WHAT YOU ARE ASKED TO DO - Repeat the lines word for word, starting with the first line of the records and going on through the line with "The image size is (1049, 569). pos(411,129)".

(Records from a dataset about pointing)
━━━━━━━━

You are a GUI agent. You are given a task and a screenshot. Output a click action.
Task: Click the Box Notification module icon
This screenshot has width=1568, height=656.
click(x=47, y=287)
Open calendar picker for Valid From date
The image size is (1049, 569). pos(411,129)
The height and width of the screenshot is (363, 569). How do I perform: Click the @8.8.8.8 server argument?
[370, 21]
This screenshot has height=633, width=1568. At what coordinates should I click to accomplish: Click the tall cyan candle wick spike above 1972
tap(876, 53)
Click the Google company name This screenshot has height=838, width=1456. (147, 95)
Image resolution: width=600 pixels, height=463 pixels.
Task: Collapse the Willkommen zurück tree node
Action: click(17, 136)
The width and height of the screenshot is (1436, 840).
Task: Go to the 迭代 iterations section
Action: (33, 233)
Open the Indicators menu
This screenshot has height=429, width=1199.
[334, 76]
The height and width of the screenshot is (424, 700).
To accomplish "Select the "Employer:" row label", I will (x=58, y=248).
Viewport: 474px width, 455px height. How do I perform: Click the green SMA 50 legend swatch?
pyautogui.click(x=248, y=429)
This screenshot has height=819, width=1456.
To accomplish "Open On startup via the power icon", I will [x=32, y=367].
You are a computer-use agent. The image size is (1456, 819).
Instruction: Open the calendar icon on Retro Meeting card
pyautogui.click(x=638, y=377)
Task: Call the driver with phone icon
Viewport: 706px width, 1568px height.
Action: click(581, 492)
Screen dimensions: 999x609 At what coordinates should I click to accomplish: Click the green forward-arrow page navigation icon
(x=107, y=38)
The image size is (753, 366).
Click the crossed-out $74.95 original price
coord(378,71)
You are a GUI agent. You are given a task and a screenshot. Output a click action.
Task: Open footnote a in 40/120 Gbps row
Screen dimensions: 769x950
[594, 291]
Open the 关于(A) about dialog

━━━━━━━━

THE RESPONSE -
You are a GUI agent. You are given a task and a screenshot. Output a click action.
Task: Click the Box Notification module icon
This screenshot has width=1568, height=656.
click(x=47, y=287)
Open calendar picker for Valid From date
The image size is (1049, 569). pos(411,129)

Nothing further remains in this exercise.